Photo du Sgt Moris Pellet

Sgt Moris Pellet - Arme d'origine Artillerie - Brevet de pilote militaire n° 706 obtenu le 3 mars 1915 - Pilote de l'escadrille MF 52 / F 52 du XX mars 1915 au 8 mai 1916 - Nommé Sergent, le 13 juin 1915 - Nommé Adjudant, le 21 janvier 1916 - Affecté à l'école d'aviation militaire de Pau, le 8 mai 1916.

Citation à l'ordre de l'armée du Sgt Moris Pellet, pilote de l'escadrille MF 52 en date du 31 juillet 1915 : "Excellent pilote, plein d'énergie et d'allant. A effectué de nombreuses reconnaissances par tous temps et a eu plusieurs fois son appareil gravement atteint. le 18 juillet, au cours d'une reconnaissance d'artillerie suivie de réglage, attaque à l'improviste par un Albatros armée d'une mitrailleuse alors que son observateur ne disposait que d'un mousqueton, ce qui constituait un état d'écrasante infériorité, a accepté le combat.
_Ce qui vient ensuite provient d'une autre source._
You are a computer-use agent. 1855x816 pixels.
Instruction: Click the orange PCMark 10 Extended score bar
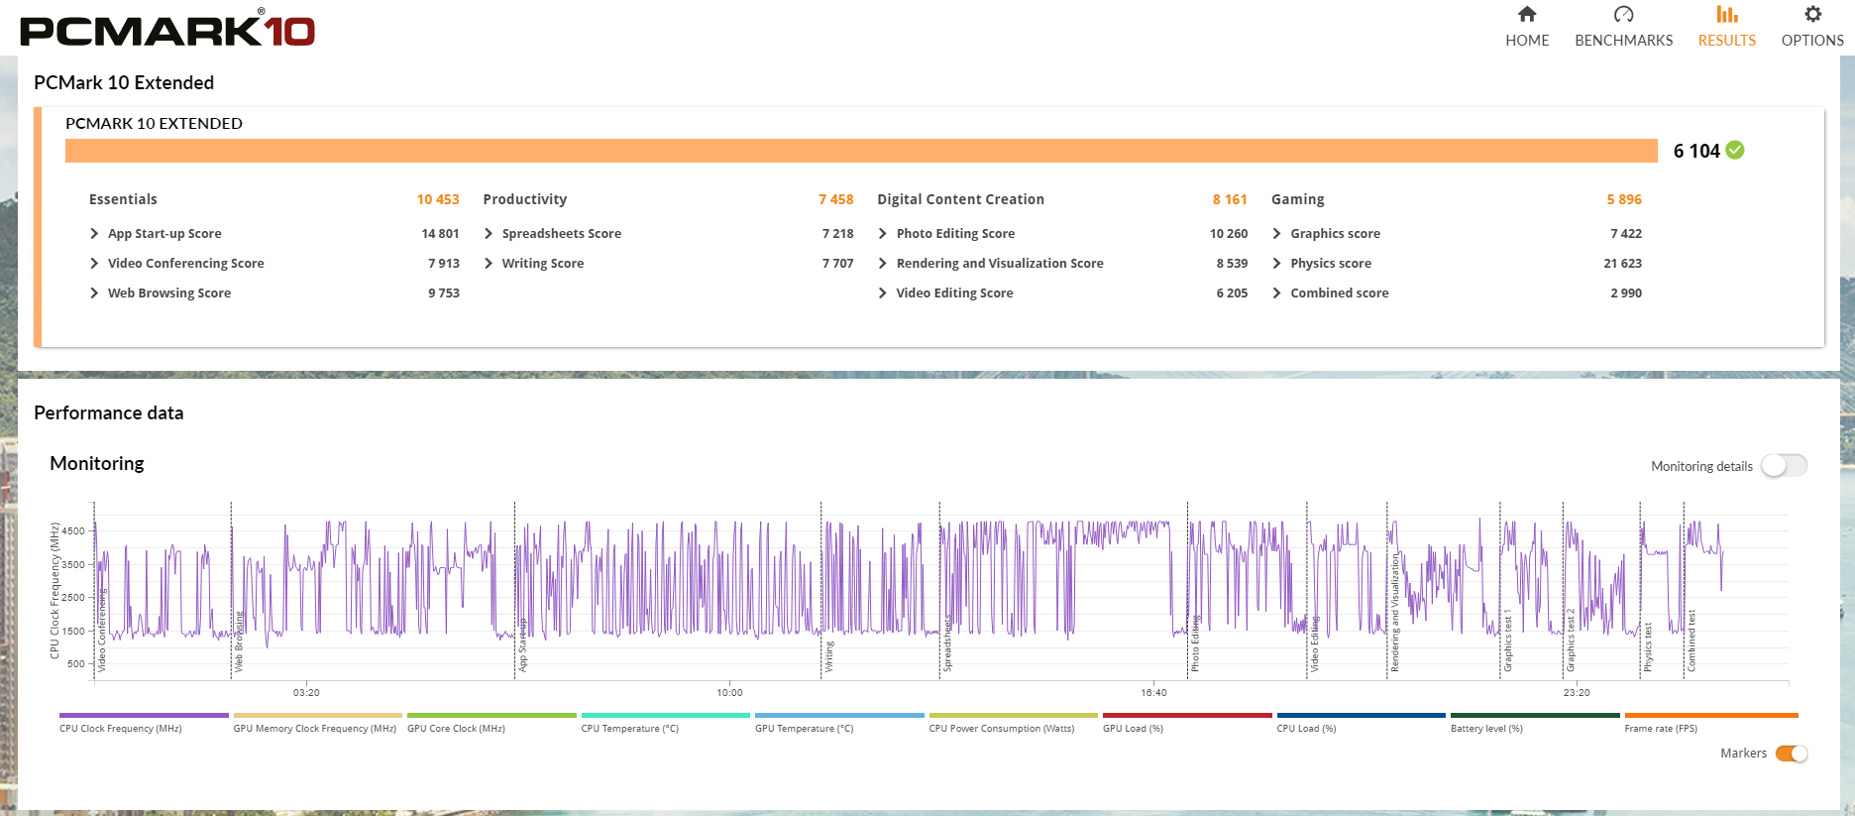pyautogui.click(x=860, y=151)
Après une lutte de cinq minutes, pendant laquelle son appareil avait été atteint d'une dizaine de balles. L'avion ennemi, ayant pris la fuite, a continué avec son passager le réglage commencé."

 

Ltt Raymond Carvès
observateur de l'escadrille F 52

Le Ltt Raymond François Carvès est né le 25 novembre 1894 à Clermond-Ferrand. Tout jeune, il a perdu son père Jules. Il appartenait à une vieille famille de Saint-Etienne. Sa mère, Berthe née Bijoux, s'est retirée à Montluçon auprès des siens. Raymond Carvès fit toutes ses études à l'Institution Saint-Joseph dont il fut l'un des meilleurs élèves. Il mérita le prix d'honneur décerné chaque année. Il en sortit avec les diplômes de mathématiques et de philosophie pour entrer à Stanislas où il devait préparer l'école polytechnique.
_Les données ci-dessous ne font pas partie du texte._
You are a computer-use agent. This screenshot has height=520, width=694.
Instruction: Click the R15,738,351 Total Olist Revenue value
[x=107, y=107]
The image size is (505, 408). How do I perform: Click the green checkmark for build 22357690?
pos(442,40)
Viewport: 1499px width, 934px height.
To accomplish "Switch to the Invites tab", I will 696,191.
Lors de la déclaration de guerre, il fut appelé au 36ème régiment d'artillerie de Moulins, puis il termina son peloton au 53ème régiment d'artillerie de Clermond-Ferrand. En mars 1915, il est promu sous-lieutenant et affecté au 6ème régiment d'artillerie. Il est envoyé pour la front dans les Flandres, dans les environs de Dixmude. Il prit part aux combats qui se livrèrent autour de la Maison du Passeur et assista à la première attaque au gaz. Il sera ensuite affecté au 118ème régiment d'artillerie lourde

 

 

Ltt Raymond Carvès
observateur de l'escadrille F 52

A la fin de l'année 1915, il demande à être versé dans l'aéronautique et est affecté comme observateur à l'escadrille MF 52, le 28 juillet 1917. C'est là qu'il va y faire toute sa carrière. Son escadrille est successivement rattachée au 1er corps colonial puis au 2ème corps d'armée. Elle fut engagée dans les batailles de la Somme de 1916, l'offenvise d'avril 1917 et les combats entre Craonne et Reims.
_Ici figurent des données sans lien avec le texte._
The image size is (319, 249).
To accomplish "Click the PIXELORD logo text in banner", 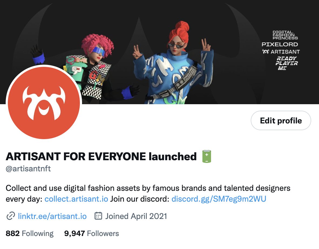I will pos(280,44).
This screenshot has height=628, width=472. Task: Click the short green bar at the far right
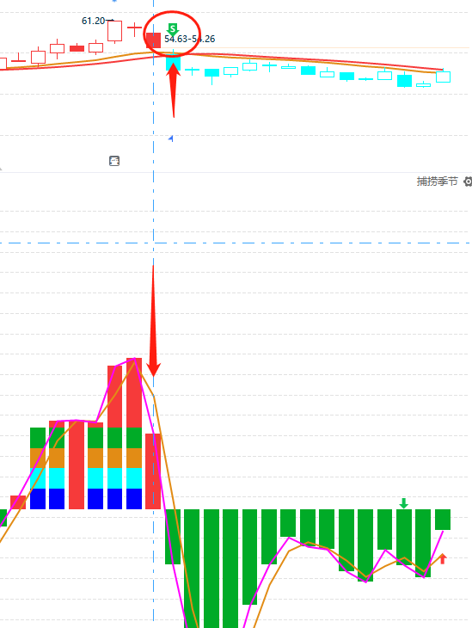click(443, 520)
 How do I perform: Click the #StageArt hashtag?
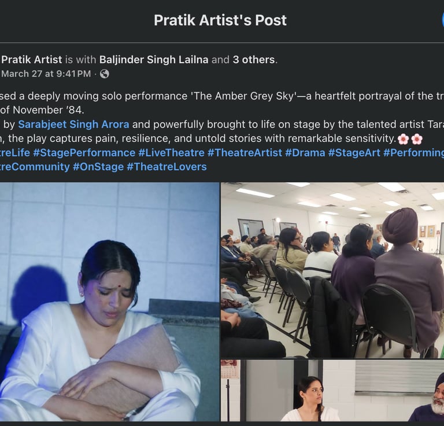click(x=354, y=152)
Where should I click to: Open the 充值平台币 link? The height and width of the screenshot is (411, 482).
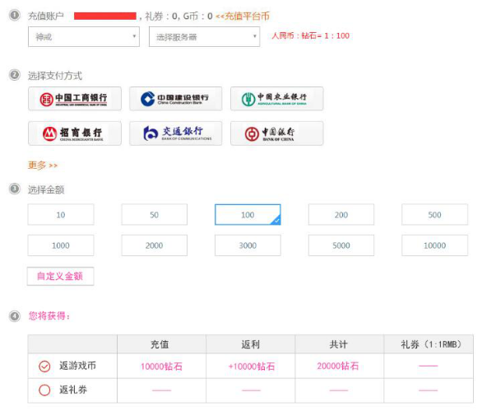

Il obtient une citation à l'ordre du corps d'armée, le 21 avril 1916 et une à l'ordre de l'armée, le 22 octobre 1916.

Le 31 août 1917, il obtient la légion d'Honneur avec sa 3ème citation à l'ordre de l'armée : "A continué et rempli la mission qui lui était confiée, malgré qu'un obus de plein fouet ait traversé son appareil, passant entre lui et son pilote, et leur occasionnant une chute de 300 mètres."

Pendant les batailles de mars à avril 1918 et malgré qu'il ne soit pas titulaire du brevet de pilote militaire, il est nommé à la tête de l'escadrille SAL 52 (janvier à avril 1918). Cette unité contribue à contenir les forces adverses qui avancent sur Amiens et les mitraillant sans répit en volant à une hauteur de 50 mètres. Il est muté à l'Etat-Major de l'Aéronautique du GQG, division du matériel d'aviation aux Armées. Après avoir échappé à la mort à de nombreuses occasions en mission, il décéde des suites d'un accident automobile près de Nangis, le 1er novembre 1918.

 

Les avions

MF 11 à moteur 80 ch affecté à l'école d'aviation militaire d'Etampes en 1917 - Il appartenait auparavant à l'escadrille MF 52 et a été retiré du front pour obsolescence - Photo collection Jean-Paul Bonora que je remercie pour son aide.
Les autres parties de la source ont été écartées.